REQUIREMENTS
Please copy out each line in the records below that contains the word "bounding".

INFORMATION SHOWN
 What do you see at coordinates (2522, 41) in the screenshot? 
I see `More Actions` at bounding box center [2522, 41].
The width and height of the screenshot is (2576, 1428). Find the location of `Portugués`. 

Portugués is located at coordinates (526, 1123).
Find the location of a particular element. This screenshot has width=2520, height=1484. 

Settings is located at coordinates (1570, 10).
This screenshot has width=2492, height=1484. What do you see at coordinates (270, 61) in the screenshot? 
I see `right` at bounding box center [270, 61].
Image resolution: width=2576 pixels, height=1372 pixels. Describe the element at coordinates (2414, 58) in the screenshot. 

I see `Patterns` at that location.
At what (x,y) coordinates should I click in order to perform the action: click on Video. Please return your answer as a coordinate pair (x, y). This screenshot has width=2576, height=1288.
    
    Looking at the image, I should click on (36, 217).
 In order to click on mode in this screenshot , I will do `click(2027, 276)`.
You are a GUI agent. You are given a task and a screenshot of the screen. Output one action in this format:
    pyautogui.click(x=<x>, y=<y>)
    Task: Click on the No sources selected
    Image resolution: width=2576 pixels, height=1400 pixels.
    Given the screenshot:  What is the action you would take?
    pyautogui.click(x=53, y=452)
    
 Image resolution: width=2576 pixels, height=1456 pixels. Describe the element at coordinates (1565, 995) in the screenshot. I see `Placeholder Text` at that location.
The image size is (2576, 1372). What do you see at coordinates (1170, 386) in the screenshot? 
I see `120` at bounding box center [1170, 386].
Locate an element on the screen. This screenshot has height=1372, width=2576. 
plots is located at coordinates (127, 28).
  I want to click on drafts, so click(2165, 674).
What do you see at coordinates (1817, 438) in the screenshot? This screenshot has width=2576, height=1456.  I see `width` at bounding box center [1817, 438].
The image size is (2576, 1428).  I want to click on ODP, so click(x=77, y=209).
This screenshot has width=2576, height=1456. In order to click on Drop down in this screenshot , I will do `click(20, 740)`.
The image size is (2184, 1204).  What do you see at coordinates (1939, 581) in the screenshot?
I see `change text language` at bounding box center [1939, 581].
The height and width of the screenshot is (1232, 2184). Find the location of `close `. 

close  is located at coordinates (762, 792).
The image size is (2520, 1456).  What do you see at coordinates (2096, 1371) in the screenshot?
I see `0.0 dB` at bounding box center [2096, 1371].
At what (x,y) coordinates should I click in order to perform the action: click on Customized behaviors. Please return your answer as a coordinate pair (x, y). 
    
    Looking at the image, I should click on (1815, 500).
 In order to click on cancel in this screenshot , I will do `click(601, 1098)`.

REPLY TO THE EXERCISE
I see `More Actions` at bounding box center [2522, 41].
I see `right` at bounding box center [270, 61].
I see `120` at bounding box center [1170, 386].
What do you see at coordinates (1817, 438) in the screenshot? This screenshot has width=2576, height=1456.  I see `width` at bounding box center [1817, 438].
I see `change text language` at bounding box center [1939, 581].
I see `0.0 dB` at bounding box center [2096, 1371].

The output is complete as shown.